3. Why direct comparisons are technically tricky and often misleading
Even when numbers exist, nonprofit reserves are reported differently across institutions—board‑designated funds, unrestricted net assets, endowments, and cash reserves can be categorized in diverse ways—so a simple “reserves divided by annual expenses” can mislead unless calculated from standardized line items in audited Form 990s or audited financial statements [10] [11]. St. Jude’s framing ties reserves to multi‑year research projects and capital plans [8], while other hospitals may hold operating liquidity, endowment principal, or donor‑restricted funds in distinct buckets that serve different legal and mission purposes; the provided sources do not resolve those classification differences for Boston Children’s, Seattle Children’s or Nationwide [4] [5] [6].

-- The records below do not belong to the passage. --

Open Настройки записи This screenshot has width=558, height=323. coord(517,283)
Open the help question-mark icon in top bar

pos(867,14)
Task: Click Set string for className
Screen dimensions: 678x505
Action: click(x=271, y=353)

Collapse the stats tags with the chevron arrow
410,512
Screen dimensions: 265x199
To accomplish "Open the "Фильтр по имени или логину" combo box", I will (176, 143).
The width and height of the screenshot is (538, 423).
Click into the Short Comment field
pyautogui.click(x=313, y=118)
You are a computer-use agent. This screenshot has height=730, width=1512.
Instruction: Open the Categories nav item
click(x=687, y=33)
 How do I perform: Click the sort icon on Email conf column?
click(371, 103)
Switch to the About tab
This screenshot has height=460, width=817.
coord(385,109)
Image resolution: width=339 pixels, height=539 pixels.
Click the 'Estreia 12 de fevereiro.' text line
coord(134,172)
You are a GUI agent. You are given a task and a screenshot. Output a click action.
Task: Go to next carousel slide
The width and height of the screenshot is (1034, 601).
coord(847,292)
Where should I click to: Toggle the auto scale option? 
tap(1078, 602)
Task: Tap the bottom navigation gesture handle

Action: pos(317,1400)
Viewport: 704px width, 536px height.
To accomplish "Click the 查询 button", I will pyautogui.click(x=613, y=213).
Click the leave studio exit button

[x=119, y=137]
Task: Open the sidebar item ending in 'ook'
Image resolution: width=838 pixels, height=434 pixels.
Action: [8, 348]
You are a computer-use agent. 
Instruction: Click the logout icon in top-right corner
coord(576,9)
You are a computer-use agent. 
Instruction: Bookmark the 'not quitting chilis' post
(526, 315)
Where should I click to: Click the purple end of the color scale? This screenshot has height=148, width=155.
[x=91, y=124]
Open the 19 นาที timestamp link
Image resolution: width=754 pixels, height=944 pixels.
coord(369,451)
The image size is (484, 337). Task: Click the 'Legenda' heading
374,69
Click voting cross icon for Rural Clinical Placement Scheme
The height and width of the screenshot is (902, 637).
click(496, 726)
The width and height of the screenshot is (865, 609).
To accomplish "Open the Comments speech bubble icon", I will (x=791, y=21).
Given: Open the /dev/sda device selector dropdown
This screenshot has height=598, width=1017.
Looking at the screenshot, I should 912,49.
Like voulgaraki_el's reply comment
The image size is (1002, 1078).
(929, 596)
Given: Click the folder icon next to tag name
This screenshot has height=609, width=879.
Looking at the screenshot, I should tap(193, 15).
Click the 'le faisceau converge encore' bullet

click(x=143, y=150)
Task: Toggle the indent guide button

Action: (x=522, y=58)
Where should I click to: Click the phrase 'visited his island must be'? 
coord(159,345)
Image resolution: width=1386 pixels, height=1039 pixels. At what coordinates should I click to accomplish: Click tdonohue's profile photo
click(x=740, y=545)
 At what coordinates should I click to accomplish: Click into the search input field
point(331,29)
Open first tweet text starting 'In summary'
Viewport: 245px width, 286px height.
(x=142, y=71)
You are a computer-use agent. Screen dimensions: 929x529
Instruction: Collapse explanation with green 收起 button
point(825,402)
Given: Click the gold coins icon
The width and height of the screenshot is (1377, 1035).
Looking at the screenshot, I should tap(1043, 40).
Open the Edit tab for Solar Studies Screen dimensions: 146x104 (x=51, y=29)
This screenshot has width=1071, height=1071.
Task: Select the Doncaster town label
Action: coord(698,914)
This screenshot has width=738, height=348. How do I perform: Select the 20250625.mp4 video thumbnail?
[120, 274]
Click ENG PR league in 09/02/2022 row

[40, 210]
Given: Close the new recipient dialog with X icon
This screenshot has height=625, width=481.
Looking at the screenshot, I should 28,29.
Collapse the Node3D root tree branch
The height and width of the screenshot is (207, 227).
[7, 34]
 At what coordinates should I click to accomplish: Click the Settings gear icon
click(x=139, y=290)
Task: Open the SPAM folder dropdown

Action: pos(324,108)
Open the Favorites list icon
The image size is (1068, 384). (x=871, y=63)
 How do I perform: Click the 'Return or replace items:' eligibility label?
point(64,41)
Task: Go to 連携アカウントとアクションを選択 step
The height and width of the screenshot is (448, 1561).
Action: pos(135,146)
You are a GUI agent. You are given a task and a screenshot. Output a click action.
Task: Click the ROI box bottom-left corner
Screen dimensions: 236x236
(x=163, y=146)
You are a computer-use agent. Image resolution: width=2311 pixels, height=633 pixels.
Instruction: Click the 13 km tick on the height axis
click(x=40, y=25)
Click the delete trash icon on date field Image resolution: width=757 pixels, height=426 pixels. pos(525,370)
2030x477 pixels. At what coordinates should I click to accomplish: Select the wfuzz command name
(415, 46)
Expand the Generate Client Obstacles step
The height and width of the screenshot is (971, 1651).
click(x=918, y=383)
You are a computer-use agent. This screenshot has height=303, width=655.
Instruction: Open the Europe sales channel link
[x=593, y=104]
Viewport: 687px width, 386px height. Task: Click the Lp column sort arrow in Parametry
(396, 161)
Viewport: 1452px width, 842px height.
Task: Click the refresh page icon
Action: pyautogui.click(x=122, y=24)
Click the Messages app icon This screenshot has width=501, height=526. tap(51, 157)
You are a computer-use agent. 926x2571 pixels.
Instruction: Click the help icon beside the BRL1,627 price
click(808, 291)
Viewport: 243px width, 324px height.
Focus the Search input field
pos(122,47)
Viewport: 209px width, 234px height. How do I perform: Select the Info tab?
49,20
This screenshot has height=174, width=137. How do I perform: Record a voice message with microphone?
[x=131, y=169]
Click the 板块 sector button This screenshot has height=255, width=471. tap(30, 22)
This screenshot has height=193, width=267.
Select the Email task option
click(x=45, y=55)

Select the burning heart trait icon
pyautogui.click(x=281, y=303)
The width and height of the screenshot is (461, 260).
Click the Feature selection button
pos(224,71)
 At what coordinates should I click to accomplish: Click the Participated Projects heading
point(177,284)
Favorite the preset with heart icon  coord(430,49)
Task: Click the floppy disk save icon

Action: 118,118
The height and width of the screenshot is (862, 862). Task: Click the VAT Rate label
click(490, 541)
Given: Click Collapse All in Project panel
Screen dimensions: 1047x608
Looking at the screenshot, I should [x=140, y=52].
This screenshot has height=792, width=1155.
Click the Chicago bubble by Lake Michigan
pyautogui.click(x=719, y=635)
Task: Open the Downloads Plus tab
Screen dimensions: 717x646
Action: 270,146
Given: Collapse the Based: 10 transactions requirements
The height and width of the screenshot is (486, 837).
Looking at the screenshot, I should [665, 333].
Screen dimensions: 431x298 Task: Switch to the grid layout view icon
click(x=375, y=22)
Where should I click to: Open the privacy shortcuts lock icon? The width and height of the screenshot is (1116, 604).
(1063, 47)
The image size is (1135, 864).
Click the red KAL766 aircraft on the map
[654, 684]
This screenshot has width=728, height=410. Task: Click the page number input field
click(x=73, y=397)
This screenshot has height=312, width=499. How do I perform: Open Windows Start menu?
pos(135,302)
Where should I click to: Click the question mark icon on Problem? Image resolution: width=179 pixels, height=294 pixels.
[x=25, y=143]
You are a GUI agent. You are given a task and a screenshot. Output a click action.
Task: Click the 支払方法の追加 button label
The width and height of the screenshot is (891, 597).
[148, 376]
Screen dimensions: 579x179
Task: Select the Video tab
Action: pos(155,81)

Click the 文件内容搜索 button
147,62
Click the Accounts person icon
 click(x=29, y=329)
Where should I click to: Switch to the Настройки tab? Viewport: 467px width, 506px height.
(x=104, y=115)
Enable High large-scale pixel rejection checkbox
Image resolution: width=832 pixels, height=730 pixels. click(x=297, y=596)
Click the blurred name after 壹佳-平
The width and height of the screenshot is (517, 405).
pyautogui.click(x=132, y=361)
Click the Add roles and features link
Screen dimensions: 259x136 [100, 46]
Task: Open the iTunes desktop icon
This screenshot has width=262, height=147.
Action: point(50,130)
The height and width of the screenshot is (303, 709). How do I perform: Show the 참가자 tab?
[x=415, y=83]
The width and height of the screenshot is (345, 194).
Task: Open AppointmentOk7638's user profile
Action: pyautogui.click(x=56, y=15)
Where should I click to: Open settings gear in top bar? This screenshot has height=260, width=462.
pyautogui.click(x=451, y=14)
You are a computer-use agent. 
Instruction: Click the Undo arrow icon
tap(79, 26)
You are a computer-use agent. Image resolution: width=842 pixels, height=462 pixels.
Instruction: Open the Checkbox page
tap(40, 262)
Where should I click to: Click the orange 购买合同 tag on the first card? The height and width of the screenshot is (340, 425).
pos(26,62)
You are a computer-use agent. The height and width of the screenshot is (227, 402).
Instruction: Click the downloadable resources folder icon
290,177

4. The stakes: transparency, mission tradeoffs and competing narratives
The clash in reporting—ProPublica’s critique that St. Jude’s reserves are excessive versus the institution’s defense that large reserves fund long‑term research and mission continuity—illustrates a broader debate over how health charities balance stewardship, risk management and immediate programmatic need [3] [8]. Peer hospitals are often invoked in these debates because rankings and reputations (U.S. News listings) show multiple centers run major pediatric research programs; the sources show Boston, Seattle and Nationwide as top centers but don’t supply reserve metrics to adjudicate whether St. Jude is an outlier relative to them [12] [13] [5]. That gap fuels interpretations shaped by institutional agendas: watchdog reporting emphasizes donor‑use norms and equity across the pediatric research field, while hospital statements emphasize fiscal prudence for multi‑year scientific investments [3] [8].
5. Bottom line: St. Jude’s ratio is documented; comparable ratios for the three peers are not in the provided reporting
Reporting provided documents St. Jude’s multibillion‑dollar reserve and the institution’s explanation for holding large reserves, but it does not include clear reserve totals or reserve‑to‑expense ratios for Boston Children’s, Seattle Children’s or Nationwide Children’s that would support a direct numeric comparison [1] [2] [8] [4] [5] [6]. Achieving a rigorous comparison would require standardized figures from audited financial statements or Form 990 filings for each hospital—specifically comparable line items for unrestricted and board‑designated reserves and the same annual expense basis—which are not present in the materials supplied here [11] [10].